Vandenberg’s works are like an echo, born from a similar aggressiveness, erotic vigour and animalistic instinct. Where does the fun end and the violence begin? ‘Kill them all and dance’ is a categorical order to ignore law and order and all the rules that govern human relationships, and to indulge in an ecstatic delusion, driven by the urge to destroy and murder, and by sadistic pleasures. Philippe Vandenberg found inspiration for countless drawings and paintings on this theme in Ayatollah Khomeini’s fatwa that called for the murder of the writer Salman Rushdie after the publication of his book The Satanic Verses (1988). And in the case of the two impressive watercolour portraits, where the heads seem to be composed of a multitude of eyes (or wounds?) and the unusually long tongues protrude from the mouths, it is disconcertingly ambiguous whether this is the sad result of a brutal attack or the distorted image of a many-eyed, potentially aggressive Cyclops. Lust and pain, violence and horror are all too close to each other. We humans are like those that feature in Vandenberg’s almost monochrome La misère du jour III (1996-99), in which four heads are engaged in a circular dance, the mouths inseparably connected with a sort of barbed wire. Death seems the only way out of this whirl.

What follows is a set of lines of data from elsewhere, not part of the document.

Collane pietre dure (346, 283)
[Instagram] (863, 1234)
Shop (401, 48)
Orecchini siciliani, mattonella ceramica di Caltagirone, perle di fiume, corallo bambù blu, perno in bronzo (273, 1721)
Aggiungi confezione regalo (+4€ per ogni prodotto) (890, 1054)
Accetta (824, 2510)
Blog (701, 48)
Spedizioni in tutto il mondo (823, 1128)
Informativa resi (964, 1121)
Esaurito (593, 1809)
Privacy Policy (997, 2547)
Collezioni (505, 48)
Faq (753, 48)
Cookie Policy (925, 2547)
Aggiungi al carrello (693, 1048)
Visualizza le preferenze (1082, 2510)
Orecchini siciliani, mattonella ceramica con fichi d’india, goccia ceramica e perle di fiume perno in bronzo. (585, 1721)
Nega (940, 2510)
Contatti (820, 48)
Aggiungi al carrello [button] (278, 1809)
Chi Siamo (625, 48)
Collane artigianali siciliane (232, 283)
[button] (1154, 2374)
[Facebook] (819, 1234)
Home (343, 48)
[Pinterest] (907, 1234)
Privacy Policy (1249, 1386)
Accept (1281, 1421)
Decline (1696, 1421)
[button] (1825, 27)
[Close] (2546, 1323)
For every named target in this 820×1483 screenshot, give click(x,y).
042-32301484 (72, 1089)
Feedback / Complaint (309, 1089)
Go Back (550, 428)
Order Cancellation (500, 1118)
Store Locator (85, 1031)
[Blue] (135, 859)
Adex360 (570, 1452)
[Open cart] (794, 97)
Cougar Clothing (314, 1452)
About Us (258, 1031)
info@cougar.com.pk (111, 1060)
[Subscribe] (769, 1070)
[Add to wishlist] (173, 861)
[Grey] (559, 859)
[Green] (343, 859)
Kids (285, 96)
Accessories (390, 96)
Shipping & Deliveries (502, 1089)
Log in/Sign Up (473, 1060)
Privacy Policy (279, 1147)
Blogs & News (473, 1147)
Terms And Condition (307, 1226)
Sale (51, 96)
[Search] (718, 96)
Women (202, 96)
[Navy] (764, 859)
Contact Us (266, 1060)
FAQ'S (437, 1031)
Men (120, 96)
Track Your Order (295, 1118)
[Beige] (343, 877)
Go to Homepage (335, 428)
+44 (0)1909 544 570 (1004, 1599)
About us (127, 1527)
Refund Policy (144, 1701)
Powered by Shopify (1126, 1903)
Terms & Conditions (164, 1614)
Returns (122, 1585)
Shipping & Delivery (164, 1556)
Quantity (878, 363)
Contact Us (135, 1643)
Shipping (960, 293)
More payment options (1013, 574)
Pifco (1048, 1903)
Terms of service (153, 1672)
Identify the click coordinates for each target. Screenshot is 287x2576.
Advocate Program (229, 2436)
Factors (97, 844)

What makes Bruce Nauman’s and Philippe Vandenberg’s art so great is that both artists succeed in creating images that capture the abyss within ourselves, our failings and our cruelty. Their images are direct, uncompromising and distressing. They are not moralizing, yet they are moral in a very powerful and responsible manner. ‘It is said that art is about life and death. That may be melodramatic, but it’s also true,’ Nauman said as long ago as 1978. LIVE OR DIE! Nothing more, nothing less.

Fig. 1 Bruce Nauman, Human Companionship, Human Drain, 1981, Litograph, 76,2 x 55,9 cm.

Fig. 2 Bruce Nauman, Untitled (Fingers and Holes) A, 1994, Lithograph, 72,2 x 101,6 cm.

Fig. 1 Philippe Vandenberg, La misère du jour III, 1996-1999, Acrylic, blood and pencil on cotton, 135 x 174,5 cm

Notes

i. Joan Simon, ‘Breaking the Silence: An Interview with Bruce Nauman’, 1988 (January, 1987), in: Please Pay Attention Please: Bruce Nauman’s Word. Writings and Interviews, ed. by Janet Kraynak (Cambridge, Massachusetts: The MIT Press, 2003), p. 332.